From the sponsor perspective, Equitable offers dependable service coverage, including local advisors who run high-touch education programs that fit school calendars and municipal schedules. Investment lineups can be tailored to prioritize cost control, with index cores and target-date series forming the backbone, plus a capital preservation option. Governance materials are well structured, making it easier to prep for committee meetings and address board questions on participation, fees, and readiness.
Tips for Choosing the Right 457 Provider in 2026
- Match the service model to your workforce. If your population spans multiple bargaining units, shifts, and locations, prioritize providers with strong onsite teams and flexible virtual counseling. Ask for calendared outreach plans and participation targets.
- Demand clean, modern tech. Review the participant app live. Check enrollment time, Roth setup, catch-up logic, and distribution ease. On the admin side, ask for sample exception reports, file specs, and implementation timelines.
- Keep investments simple and low-cost. Most successful menus pair a reputable target-date series with low-cost index funds and a conservative capital preservation option.

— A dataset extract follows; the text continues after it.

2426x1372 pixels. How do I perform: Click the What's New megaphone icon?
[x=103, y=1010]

Document your share-class selection and fee benchmarking annually.
- Lean into analytics. Request plan health dashboards that highlight participation, deferral distribution, catch-up usage, and retirement income readiness. Use these insights to build targeted campaigns by department or location.
- Validate cybersecurity and fraud protections. Confirm multi-factor authentication, transaction monitoring, and indemnification policies. Ask how the provider responds to suspected fraud—and how quickly they make participants whole.

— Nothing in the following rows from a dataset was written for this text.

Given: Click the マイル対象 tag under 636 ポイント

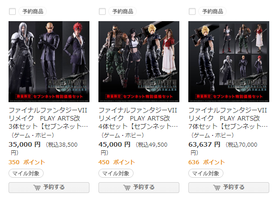Looking at the screenshot, I should point(206,174).
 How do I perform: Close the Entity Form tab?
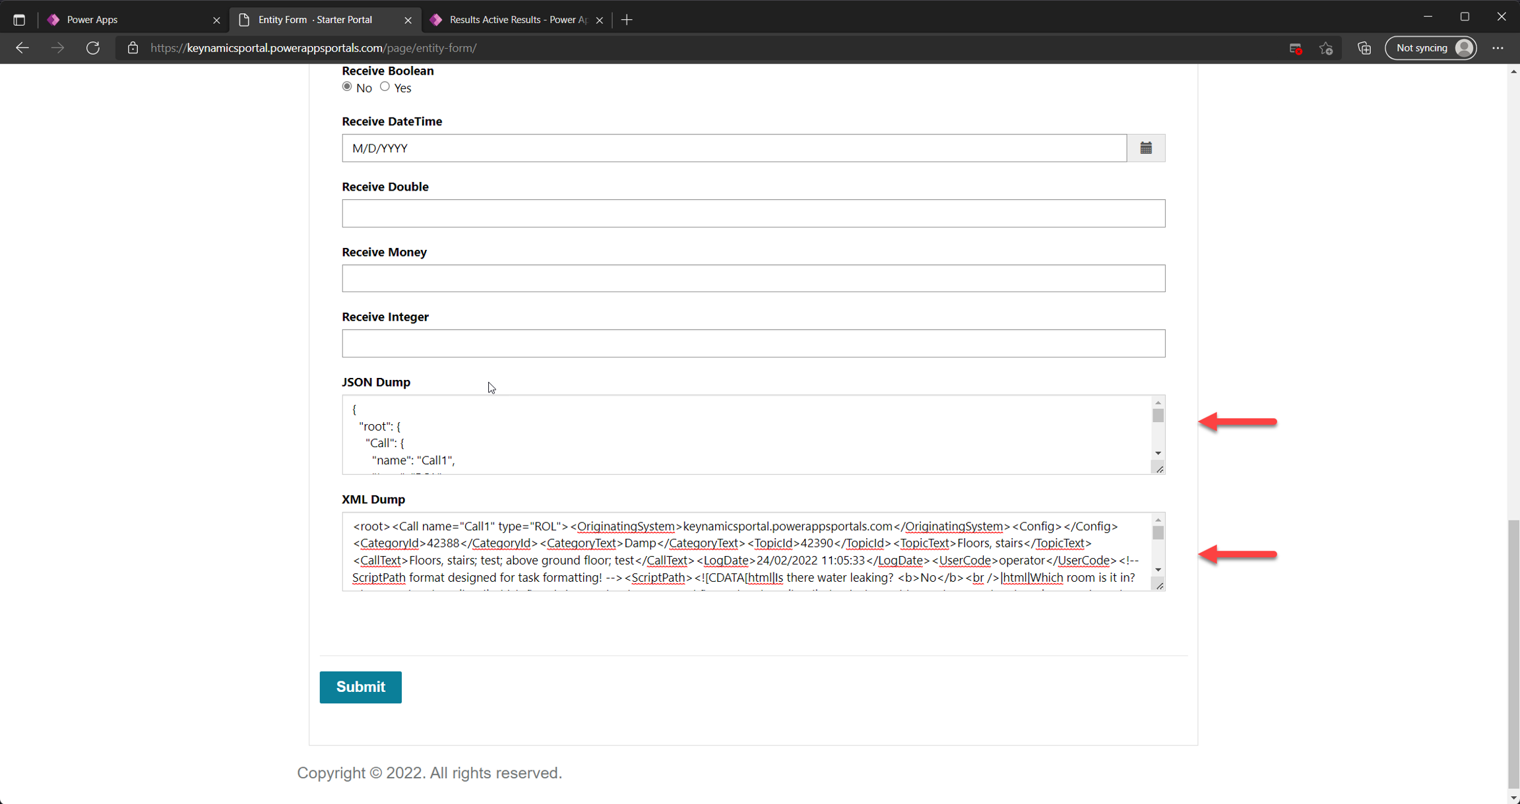point(408,20)
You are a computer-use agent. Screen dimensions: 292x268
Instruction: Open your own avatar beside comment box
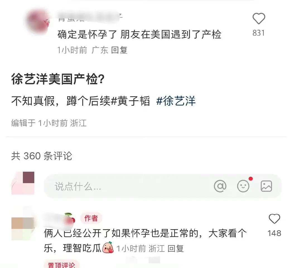click(23, 183)
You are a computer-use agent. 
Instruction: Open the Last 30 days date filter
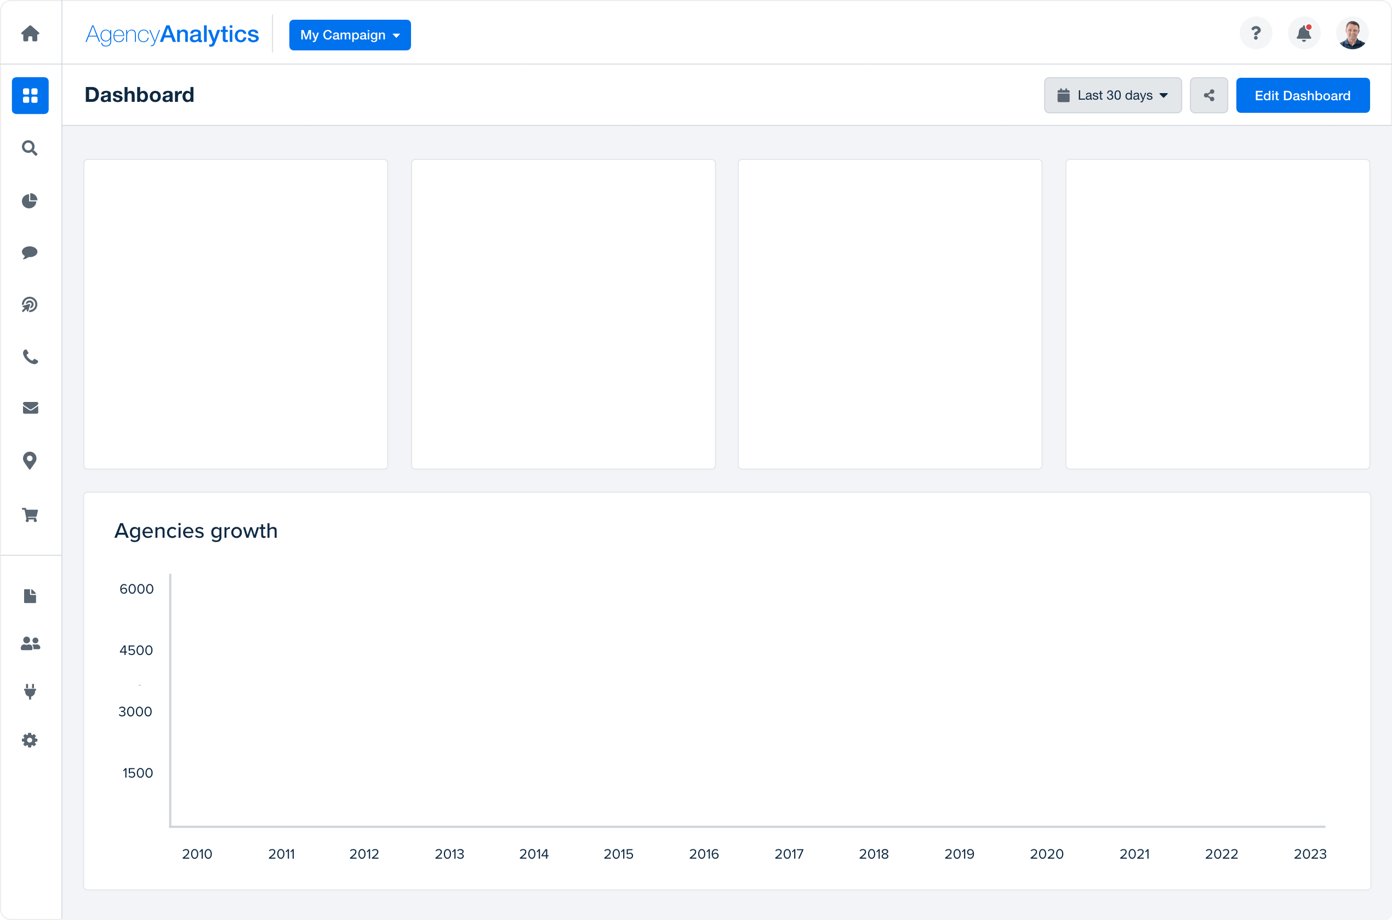[x=1113, y=94]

- Test payroll early. Involve finance/IT during selection. Run test files before go-live and define SLAs for resolving exceptions. If you’re consolidating vendors, push for a clear blackout plan and participant communications kit.
The Bottom Line
In 2026, the best 457 plan providers pair intuitive participant tools with disciplined operations and transparent fee structures. Empower, Nationwide, MissionSquare, Fidelity, Voya, TIAA, Corebridge, Principal, Lincoln, and Equitable all deliver the essentials—yet they differ in service style, payroll depth, and analytics. Shortlist three, run live demos for both the participant and admin portals, and insist on a clear implementation plan with measurable outcomes. When employees can enroll easily, get relevant guidance, and see real progress toward retirement, your 457 becomes more than a benefit—it becomes a strategic advantage for recruiting and retention.